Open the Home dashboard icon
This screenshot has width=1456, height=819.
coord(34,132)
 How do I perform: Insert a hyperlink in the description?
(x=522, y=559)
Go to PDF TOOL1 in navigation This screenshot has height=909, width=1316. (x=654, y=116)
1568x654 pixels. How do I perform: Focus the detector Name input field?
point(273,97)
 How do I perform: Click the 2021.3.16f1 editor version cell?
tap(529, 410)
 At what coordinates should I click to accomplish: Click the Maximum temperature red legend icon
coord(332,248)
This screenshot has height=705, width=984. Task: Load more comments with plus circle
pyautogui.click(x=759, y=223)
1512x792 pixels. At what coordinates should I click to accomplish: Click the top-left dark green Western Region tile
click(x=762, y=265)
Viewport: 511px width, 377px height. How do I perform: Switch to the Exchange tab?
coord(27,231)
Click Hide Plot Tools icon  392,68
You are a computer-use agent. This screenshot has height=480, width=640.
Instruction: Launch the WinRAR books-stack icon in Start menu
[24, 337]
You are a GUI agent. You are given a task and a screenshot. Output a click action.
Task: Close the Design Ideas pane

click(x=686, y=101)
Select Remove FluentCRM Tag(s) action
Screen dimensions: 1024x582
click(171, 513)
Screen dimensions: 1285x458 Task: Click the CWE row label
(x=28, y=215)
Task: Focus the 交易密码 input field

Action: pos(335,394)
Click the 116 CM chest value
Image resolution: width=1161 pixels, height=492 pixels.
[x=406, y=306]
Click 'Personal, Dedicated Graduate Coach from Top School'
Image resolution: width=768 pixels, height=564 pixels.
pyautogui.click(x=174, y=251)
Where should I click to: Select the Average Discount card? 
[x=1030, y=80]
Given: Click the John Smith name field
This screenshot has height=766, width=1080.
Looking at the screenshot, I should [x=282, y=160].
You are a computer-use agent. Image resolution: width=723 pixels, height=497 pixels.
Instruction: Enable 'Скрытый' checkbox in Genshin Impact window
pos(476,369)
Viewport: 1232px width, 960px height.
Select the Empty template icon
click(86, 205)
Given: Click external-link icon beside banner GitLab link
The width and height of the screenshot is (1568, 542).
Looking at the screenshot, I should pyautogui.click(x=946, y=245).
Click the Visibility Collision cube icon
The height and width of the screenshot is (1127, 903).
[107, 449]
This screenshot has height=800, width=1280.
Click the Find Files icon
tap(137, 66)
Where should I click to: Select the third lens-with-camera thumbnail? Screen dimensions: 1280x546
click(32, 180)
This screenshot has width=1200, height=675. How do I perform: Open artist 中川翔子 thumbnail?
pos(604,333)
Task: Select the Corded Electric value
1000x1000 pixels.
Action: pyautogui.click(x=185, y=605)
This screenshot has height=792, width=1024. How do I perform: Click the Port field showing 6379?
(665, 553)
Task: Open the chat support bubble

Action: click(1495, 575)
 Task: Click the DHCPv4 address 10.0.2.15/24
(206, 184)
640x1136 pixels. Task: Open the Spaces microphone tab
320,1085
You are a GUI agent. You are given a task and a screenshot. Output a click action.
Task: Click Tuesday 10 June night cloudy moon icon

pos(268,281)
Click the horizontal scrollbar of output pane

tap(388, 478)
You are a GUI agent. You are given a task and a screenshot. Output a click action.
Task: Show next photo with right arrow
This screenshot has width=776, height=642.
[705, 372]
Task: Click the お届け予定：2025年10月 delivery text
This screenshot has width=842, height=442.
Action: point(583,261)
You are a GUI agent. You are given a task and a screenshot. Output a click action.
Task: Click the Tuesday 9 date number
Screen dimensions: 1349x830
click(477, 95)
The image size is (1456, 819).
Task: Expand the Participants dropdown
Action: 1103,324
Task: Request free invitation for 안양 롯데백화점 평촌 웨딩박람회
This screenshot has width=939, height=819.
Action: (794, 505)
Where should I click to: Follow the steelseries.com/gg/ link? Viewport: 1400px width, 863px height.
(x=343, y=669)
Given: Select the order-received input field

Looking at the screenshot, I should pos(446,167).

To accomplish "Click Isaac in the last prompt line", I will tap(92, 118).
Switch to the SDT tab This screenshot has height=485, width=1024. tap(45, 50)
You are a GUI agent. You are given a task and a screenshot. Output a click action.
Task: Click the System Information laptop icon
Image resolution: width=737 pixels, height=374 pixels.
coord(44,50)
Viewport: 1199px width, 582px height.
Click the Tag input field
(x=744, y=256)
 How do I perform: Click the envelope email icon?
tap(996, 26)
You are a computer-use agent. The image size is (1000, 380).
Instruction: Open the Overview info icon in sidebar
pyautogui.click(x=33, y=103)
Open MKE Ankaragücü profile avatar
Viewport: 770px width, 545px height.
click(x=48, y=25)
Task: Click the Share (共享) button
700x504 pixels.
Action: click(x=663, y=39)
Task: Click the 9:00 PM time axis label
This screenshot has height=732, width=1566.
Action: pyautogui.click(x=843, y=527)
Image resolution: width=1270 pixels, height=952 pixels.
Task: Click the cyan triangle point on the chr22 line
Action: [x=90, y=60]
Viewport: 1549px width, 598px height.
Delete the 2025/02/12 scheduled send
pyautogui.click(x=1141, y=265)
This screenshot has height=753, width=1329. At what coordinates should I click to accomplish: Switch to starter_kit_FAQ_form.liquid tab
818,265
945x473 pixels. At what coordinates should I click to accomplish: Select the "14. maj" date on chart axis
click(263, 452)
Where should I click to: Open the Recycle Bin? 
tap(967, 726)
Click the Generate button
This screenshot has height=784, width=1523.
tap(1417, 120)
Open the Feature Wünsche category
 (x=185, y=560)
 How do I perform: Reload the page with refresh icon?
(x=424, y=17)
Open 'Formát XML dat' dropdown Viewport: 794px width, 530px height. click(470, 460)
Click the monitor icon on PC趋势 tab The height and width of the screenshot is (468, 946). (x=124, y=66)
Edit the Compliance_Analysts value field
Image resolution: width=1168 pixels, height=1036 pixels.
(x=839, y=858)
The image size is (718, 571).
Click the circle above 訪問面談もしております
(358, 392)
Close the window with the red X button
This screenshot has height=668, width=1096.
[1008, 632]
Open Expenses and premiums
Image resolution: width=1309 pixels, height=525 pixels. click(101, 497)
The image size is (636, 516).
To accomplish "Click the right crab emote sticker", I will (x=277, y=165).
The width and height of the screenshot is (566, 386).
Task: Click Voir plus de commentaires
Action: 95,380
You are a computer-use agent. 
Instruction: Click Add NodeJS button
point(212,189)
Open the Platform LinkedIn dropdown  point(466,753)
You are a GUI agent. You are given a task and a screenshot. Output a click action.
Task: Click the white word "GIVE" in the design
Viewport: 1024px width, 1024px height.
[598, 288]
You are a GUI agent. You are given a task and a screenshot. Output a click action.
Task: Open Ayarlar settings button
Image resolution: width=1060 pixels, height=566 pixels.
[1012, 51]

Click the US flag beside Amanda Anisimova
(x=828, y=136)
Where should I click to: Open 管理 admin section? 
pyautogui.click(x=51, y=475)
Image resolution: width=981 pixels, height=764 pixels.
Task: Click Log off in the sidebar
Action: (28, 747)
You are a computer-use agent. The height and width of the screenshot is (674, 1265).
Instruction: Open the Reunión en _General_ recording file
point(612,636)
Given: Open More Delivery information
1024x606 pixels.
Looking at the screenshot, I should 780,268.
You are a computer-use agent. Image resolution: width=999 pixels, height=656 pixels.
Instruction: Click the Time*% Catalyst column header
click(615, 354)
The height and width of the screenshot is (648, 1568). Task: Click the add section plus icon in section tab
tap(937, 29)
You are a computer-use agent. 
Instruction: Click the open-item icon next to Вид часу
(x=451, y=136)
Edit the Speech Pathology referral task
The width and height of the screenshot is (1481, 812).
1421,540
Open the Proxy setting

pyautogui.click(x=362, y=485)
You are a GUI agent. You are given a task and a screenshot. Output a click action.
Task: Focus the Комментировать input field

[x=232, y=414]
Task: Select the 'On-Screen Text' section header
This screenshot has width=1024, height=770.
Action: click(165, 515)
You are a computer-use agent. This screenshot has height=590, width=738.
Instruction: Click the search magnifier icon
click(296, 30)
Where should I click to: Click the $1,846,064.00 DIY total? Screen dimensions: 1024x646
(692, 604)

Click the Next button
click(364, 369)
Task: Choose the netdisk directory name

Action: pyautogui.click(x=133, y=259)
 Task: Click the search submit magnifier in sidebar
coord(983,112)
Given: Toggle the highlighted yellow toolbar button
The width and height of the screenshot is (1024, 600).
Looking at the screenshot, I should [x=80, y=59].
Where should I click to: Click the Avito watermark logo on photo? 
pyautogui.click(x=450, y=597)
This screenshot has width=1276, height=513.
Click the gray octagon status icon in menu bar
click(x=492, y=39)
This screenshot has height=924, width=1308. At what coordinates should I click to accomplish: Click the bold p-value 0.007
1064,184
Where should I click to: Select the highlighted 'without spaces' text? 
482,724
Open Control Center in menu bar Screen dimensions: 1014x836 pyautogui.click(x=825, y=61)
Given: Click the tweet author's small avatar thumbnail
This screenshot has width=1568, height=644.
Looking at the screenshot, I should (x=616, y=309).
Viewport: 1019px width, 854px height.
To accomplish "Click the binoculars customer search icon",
☆ ☆ ☆ ☆ ☆
Which lines above include the string "computer"? Show them.

▸ **ANSWER TO THE PROBLEM**
You are a computer-use agent. This screenshot has height=480, width=640.
You are a computer-use agent. Image resolution: width=723 pixels, height=497 pixels.
You are a computer-use agent. The image size is (1000, 380).
You are a computer-use agent. 
You are a computer-use agent. The height and width of the screenshot is (674, 1265).
You are a computer-use agent. Image resolution: width=999 pixels, height=656 pixels.
You are a computer-use agent. 
You are a computer-use agent. This screenshot has height=590, width=738.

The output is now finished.